Material for the task>

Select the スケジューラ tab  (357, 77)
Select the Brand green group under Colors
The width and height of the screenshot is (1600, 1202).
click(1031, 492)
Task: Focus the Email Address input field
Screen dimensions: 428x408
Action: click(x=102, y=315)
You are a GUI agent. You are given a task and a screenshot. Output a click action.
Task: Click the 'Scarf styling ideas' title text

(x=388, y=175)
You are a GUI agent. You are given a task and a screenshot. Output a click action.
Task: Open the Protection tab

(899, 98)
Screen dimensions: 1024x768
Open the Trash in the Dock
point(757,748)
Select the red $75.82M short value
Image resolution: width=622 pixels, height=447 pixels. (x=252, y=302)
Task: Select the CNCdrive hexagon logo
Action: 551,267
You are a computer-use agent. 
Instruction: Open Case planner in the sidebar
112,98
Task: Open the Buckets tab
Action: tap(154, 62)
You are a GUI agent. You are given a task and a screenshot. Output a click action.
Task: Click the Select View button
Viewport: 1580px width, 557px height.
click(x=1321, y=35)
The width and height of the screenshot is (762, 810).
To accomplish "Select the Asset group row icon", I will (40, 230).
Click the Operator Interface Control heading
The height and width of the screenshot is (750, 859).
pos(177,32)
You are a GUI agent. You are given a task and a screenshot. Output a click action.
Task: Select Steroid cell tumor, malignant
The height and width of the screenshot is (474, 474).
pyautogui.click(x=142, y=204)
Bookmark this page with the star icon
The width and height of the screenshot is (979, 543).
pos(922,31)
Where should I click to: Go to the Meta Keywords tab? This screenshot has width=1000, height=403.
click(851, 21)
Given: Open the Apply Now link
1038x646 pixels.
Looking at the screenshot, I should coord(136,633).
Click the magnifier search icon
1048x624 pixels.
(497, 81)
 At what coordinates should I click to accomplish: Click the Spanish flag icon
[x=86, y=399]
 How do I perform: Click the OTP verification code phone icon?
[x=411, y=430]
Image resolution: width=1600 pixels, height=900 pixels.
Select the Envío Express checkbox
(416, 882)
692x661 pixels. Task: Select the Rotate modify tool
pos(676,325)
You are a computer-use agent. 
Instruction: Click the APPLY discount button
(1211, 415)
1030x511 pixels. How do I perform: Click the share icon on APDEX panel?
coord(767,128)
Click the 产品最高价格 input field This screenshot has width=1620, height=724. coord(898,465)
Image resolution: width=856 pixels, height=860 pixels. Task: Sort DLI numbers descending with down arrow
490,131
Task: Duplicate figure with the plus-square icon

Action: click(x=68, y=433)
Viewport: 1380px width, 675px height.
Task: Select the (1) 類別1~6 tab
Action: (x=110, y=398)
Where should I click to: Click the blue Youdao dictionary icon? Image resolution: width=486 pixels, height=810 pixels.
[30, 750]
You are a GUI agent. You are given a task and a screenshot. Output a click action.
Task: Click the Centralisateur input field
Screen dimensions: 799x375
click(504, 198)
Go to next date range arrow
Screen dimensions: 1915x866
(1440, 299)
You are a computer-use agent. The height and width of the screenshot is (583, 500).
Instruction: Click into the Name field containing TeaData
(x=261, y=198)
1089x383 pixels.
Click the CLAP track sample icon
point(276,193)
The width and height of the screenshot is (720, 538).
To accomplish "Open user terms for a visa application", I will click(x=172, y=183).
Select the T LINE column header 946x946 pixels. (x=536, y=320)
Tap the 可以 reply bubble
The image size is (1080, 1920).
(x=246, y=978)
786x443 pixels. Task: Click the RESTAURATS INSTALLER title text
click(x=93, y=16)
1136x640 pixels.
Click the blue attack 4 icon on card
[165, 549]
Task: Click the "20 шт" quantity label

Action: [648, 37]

Work task>
Word for word, restate the lines from the one holding "Screen dimensions: 799x375" to the last line of the records.

Response for this exercise>
Screen dimensions: 799x375
click(504, 198)
Go to next date range arrow
Screen dimensions: 1915x866
(1440, 299)
You are a computer-use agent. The height and width of the screenshot is (583, 500).
Instruction: Click into the Name field containing TeaData
(x=261, y=198)
1089x383 pixels.
Click the CLAP track sample icon
point(276,193)
The width and height of the screenshot is (720, 538).
To accomplish "Open user terms for a visa application", I will click(x=172, y=183).
Select the T LINE column header 946x946 pixels. (x=536, y=320)
Tap the 可以 reply bubble
The image size is (1080, 1920).
(x=246, y=978)
786x443 pixels. Task: Click the RESTAURATS INSTALLER title text
click(x=93, y=16)
1136x640 pixels.
Click the blue attack 4 icon on card
[165, 549]
Task: Click the "20 шт" quantity label

Action: [648, 37]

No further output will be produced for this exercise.